In one of her first stops in her recent three-day visit to India, U.S. Secretary of State Hillary Clinton visited the ITC Green Center in Gurgaon, one of the world’s largest LEED platinum office buildings. Clinton said in remarks: “ITC Green Center may not be a regular stop on the tourist map, and no one would confuse it with the Taj Mahal. But it is a monument in its own right. It is a monument to the future.” Citing the ITC Green Center as a model, Clinton added: “If all new buildings were designed in the same standards as the ITC Green Centre, we could eventually cut global energy use and green house pollution by more than 20 percent and save money at the same time.”

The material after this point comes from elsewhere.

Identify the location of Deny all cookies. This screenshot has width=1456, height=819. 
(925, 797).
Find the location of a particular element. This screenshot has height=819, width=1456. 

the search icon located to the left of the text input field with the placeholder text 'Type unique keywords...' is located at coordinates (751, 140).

According to TreeHugger, the ITC Green Center recycles and re-uses water. “Its insulated glass keeps out heat and lets in abundant natural light. Ten percent of its wood is certified, and its landscaping relies on local plant species. The building has reduced its energy and water consumption by 51 per cent and 40 per cent, respectively. When it opened in 2005, it became the world’s largest completed LEED platinum rated green office building.”

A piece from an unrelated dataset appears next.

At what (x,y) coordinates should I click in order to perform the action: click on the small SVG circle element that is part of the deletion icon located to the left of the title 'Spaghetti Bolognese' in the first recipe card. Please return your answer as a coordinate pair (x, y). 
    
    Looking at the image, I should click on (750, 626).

The Natural Resources Defense Council (NRDC)’s Switchboard says India has at least fifteen LEED certified buildings (see research), with plans for 1,000 additional buildings by 2012. Other LEED platinum buildings in Gurgaon include WIPRO’s headquarters. According to TreeHugger, “green buildings covering 67 million sq ft are being constructed all over the country, up from 20,000 sq ft in 2003.”
TreeHugger argues that Indian companies increasingly see “going green” as making smart business sense. “ITC also seeks carbon-neutrality in its packaging and paper businesses, which rely on environmentally-friendly elemental-chlorine-free technology. ‘When we talk to international customers such as Wal-Mart, they question us on sustainability, which has now become a qualifier,’ Pradeep Dhobale, chief executive of ITC’s paperboard and specialty paper business, told Rediff.”

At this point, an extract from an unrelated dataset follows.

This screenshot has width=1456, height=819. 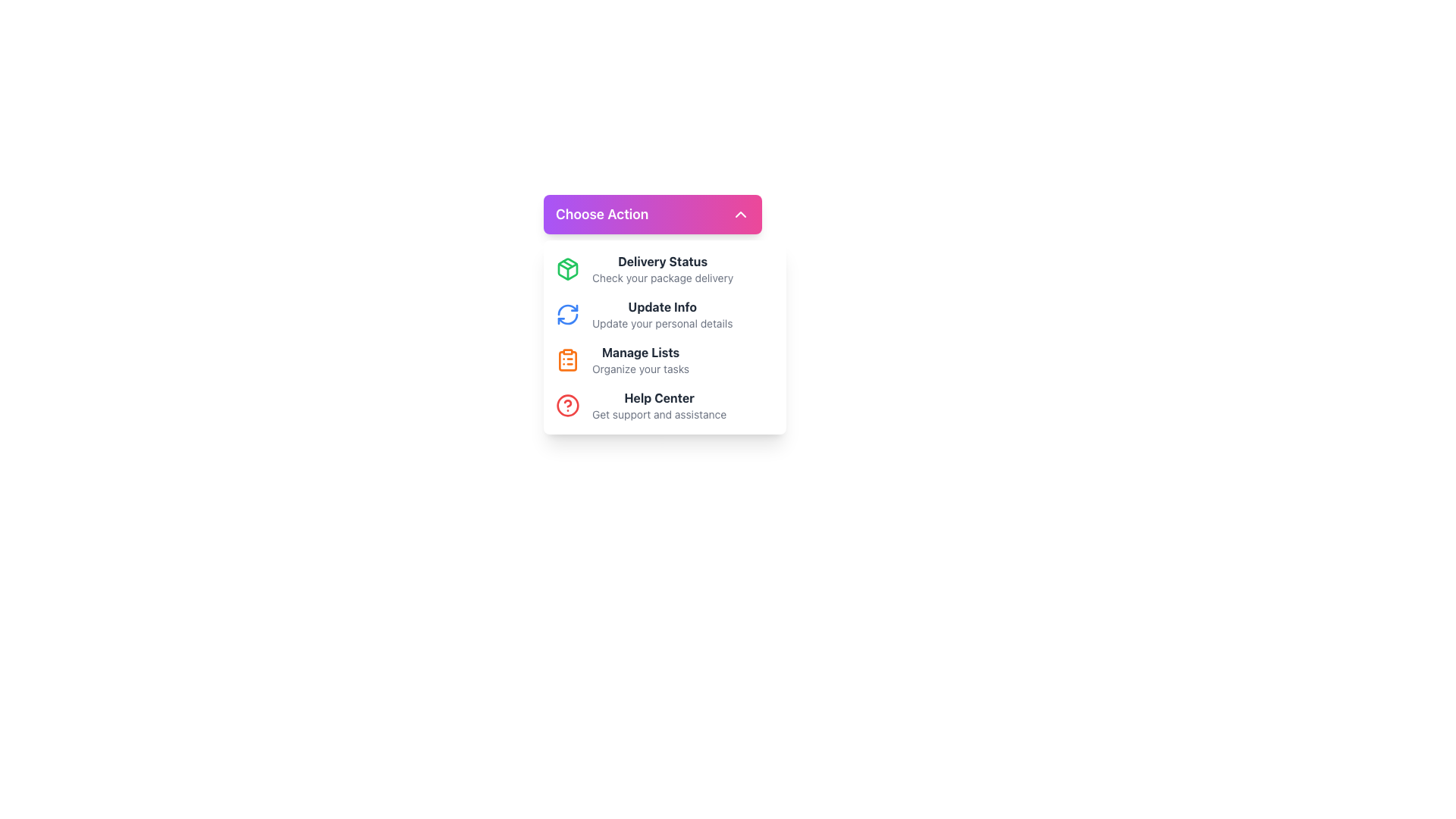 I want to click on text of the Static Text Label displaying 'Delivery Status', which is bold and dark gray, positioned above the description 'Check your package delivery' in the menu interface, so click(x=663, y=260).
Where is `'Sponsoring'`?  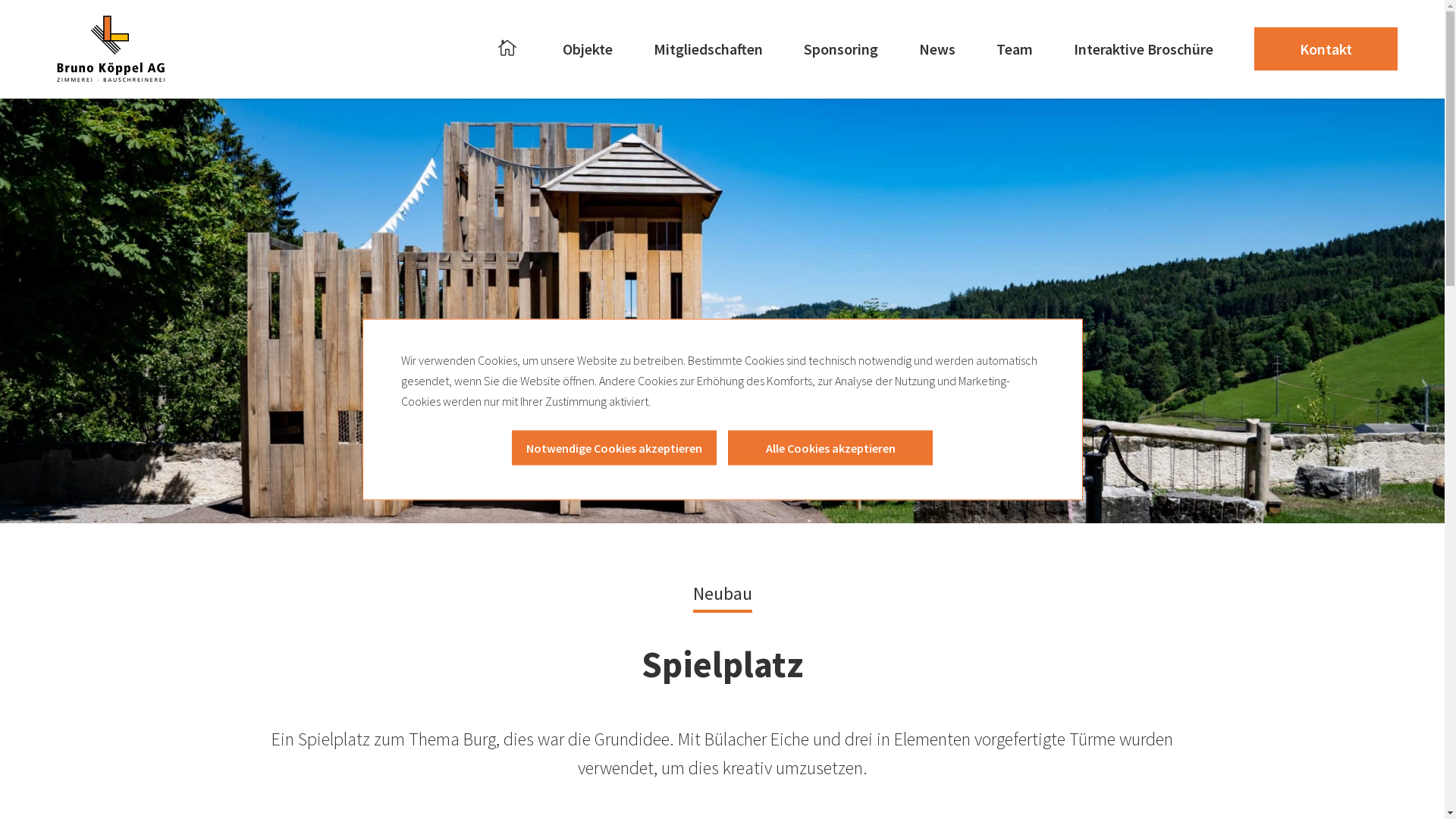 'Sponsoring' is located at coordinates (839, 49).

Clinton brought U.S. Climate Change envoy, Todd Stern, along on her visit to India, making climate change a key topic throughout her visit. The U.S. and India remain far apart in UNFCCC negotiations on global greenhouse gas (GHG) reduction targets, but U.S. policymakers hope increased cooperation and technology transfer will help bridge the policy gaps. India remains concerned that committing to GHG reduction targets will, in effect, hamstring future economic growth. India also argues developed countries have contributed the vast share of the current stock of GHGs, and therefore need to do more to limit their emissions. Furthermore, India’s per-capita GHG emissions are far lower than those in the U.S.